Menurut Fandi, seharusnya Jokowi sudah tahu sejak awal isi pasal-pasal yang diubah dalam UU MD3, lantaran pemerintah juga terlibat di dalam pembahasannya melalui Menteri Hukum dan HAM Yasonna Laoly.

"Presiden menyatakan bahwa pemerintah tidak tahu terkait sejumlah pasal, itu artinya ada persoalan manajemen yang serius di pemerintah," kata Fandi saat dihubungi, Kamis (22/2/2018).

Pasal-pasal kontroversial dalam UU MD3 misalnya Pasal 245 yang mengatur diperlukannya izin Presiden dan pertimbangan Mahkamah Kehormatan Dewan (MKD) yang ingin memeriksa anggota DPR pelanggar hukum pidana.

Pasal 122 yang menyatakan kewenangan MKD mengambil langkah hukum dan/atau langkah lain terhadap orang, kelompok, atau badan hukum yang merendahkan kehormatan parlemen.

Kemudian, Pasal 73 yang mengatur kewenangan DPR memanggil pejabat negara, pejabat pemerintah, badan hukum, atau warga masyarakat secara paksa melalui kepolisian.

Fandi mengatakan, langkah Jokowi yang tidak mengeluarkan Perppu mengindikasikan mantan Gubernur DKI Jakarta itu setuju saja dengan perubahan UU MD3.

"Kalau tidak mau mengeluarkan Perppu ya berarti beliau sudah cocok dengan UU itu," kata Fandi.

Perppu adalah satu-satunya cara yang bisa dilakukan Jokowi untuk menghentikan pemberlakuan hasil revisi UU MD3. Sebab, pasal 20 ayat 5 UUD 1945 menyatakan RUU yang telah disetujui oleh DPR dan pemerintah akan tetap berlaku setelah 30 hari usai pengesahan, meskipun tanpa tanda tangan presiden.

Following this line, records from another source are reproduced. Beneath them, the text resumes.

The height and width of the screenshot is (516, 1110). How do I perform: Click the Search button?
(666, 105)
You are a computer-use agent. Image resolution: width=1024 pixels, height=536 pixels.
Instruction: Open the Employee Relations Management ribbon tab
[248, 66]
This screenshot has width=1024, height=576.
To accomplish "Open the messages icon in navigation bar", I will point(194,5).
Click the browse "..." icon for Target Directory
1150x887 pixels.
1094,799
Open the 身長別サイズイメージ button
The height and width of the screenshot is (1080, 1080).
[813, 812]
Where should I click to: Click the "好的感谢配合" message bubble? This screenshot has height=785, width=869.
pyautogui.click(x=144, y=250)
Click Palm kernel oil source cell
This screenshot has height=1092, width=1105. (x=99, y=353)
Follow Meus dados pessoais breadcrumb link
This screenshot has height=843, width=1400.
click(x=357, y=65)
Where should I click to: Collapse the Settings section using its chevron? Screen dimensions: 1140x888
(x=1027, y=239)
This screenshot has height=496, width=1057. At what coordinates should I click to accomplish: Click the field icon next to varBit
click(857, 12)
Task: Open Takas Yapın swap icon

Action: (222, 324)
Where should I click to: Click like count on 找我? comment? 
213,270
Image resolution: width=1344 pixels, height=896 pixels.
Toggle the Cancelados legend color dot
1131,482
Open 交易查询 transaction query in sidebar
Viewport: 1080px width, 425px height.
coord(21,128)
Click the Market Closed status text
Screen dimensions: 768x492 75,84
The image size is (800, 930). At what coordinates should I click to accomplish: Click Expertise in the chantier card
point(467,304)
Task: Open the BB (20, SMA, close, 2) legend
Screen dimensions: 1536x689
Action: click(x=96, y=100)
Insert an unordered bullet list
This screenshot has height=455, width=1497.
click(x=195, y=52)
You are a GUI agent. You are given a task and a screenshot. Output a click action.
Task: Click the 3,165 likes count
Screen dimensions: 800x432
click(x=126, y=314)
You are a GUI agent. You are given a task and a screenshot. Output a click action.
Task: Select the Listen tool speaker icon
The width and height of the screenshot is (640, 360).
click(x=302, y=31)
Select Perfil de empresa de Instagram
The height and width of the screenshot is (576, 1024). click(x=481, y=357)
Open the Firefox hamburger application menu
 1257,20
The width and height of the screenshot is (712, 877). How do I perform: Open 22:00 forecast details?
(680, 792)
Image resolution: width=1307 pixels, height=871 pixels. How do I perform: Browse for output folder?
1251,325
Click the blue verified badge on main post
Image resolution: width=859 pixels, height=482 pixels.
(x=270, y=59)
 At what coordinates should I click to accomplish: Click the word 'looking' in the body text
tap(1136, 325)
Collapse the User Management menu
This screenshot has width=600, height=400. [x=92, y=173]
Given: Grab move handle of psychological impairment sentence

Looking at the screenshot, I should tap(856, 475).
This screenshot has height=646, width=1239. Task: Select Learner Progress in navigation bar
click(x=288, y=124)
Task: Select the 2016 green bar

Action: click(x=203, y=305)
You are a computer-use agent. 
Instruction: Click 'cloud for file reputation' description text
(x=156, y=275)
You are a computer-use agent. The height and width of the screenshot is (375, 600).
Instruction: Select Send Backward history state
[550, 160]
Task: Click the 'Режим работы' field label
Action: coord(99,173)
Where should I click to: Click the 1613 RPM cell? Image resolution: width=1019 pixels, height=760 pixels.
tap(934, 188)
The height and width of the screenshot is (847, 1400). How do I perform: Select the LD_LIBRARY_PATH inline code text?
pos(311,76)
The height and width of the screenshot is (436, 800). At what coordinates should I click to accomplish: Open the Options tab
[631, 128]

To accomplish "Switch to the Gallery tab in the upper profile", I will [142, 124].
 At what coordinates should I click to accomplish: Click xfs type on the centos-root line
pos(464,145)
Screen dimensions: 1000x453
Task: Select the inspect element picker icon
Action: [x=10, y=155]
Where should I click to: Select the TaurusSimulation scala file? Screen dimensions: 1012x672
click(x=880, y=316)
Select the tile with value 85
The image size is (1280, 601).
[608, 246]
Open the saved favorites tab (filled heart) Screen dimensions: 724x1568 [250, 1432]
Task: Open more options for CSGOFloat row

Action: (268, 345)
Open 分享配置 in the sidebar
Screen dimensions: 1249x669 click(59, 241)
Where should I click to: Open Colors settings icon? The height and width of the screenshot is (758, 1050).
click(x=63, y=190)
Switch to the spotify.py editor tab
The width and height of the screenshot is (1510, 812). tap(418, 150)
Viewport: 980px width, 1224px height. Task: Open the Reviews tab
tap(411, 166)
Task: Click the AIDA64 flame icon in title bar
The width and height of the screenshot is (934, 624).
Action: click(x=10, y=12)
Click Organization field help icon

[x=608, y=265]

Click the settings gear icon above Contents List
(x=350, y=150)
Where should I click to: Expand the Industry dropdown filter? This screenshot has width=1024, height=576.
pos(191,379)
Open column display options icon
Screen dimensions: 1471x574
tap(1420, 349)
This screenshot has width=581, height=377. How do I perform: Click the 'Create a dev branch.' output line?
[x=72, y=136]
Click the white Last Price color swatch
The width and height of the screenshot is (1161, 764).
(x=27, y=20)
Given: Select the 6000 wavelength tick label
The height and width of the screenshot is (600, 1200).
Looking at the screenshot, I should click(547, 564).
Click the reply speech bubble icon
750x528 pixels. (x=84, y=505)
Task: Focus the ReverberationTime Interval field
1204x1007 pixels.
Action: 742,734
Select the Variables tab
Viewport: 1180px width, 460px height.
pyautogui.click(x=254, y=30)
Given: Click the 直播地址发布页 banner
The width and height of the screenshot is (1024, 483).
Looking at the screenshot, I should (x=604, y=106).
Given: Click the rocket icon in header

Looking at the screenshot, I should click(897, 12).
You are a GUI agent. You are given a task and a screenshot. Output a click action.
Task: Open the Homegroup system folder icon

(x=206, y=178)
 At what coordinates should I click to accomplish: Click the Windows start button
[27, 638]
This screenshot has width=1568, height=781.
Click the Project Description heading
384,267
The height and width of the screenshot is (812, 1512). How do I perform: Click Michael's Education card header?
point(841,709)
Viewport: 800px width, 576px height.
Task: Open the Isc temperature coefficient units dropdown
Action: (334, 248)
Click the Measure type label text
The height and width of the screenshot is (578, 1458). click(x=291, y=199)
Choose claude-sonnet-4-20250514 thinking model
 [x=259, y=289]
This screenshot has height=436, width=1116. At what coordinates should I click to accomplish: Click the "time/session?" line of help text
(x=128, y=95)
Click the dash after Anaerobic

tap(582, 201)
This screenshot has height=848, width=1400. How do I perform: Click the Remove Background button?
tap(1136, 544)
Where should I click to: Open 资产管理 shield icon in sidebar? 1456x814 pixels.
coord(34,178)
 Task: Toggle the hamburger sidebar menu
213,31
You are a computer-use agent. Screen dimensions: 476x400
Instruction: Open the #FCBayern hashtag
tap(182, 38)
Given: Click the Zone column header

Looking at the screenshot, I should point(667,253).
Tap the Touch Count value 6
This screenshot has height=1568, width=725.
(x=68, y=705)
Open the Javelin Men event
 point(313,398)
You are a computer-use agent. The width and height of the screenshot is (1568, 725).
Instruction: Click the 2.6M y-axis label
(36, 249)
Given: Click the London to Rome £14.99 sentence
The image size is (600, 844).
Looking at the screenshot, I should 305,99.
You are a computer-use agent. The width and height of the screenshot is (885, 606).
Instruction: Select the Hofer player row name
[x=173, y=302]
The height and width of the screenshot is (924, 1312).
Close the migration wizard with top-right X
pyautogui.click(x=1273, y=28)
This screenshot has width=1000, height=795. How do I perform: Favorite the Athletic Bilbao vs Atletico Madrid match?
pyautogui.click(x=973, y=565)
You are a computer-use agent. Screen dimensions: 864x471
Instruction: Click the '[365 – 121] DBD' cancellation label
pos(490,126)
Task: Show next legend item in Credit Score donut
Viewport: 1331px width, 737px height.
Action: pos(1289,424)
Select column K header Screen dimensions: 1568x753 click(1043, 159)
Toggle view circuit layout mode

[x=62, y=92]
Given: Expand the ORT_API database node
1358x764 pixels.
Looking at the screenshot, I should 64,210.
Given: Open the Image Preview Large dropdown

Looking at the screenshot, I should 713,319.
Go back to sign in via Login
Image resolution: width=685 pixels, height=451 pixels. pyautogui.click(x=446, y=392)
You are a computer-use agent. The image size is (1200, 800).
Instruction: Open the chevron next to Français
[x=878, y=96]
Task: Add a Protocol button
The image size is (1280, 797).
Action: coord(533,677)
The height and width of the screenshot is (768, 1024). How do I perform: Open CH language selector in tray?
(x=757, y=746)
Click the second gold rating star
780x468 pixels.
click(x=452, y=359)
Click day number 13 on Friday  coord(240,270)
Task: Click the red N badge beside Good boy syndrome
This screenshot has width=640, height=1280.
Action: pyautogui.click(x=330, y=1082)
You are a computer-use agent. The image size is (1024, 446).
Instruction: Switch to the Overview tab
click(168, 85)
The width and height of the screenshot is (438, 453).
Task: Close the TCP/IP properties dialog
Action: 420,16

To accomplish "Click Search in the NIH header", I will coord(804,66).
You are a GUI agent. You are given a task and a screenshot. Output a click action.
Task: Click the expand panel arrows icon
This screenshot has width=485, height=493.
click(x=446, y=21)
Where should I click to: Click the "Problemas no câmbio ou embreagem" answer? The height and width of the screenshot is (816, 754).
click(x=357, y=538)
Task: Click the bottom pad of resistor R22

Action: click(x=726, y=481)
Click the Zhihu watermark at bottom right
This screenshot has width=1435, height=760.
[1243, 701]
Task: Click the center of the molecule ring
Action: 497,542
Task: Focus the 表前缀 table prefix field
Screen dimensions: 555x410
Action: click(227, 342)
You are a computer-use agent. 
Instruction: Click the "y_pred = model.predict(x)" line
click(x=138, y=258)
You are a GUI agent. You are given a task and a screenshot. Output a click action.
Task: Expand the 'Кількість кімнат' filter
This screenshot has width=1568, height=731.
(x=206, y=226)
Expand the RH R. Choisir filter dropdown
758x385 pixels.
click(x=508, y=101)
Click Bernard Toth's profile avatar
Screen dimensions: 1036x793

Meski begitu, Fandi tidak menyebut tidak bersedianya Presiden Jokowi menandatangani UU MD3 sebagai pernyataan politik belaka. "Saya tidak berani bicara seperti itu," kata Fandi.

Dalam hal ini, Fandi menyarankan agar komunikasi di antara pemerintah diperbaiki dan Presiden Jokowi mendengarkan aspirasi masyarakat yang menolak perunaham UU MD3 dengan mengeluarkan Perppu.

Selasa, (20/2/2018) lalu Menteri Hukum dan HAM Yasonna H. Laoly mengungkapkan Presiden Jokowi terkejut dengan dengan sejumlah pasal dalam revisi UU MD3. Yasonna mengatakan Jokowi kemungkinan tidak akan menandatangani undang-undang yang telah direvisi dan disahkan oleh DPR bersama pemerintah itu.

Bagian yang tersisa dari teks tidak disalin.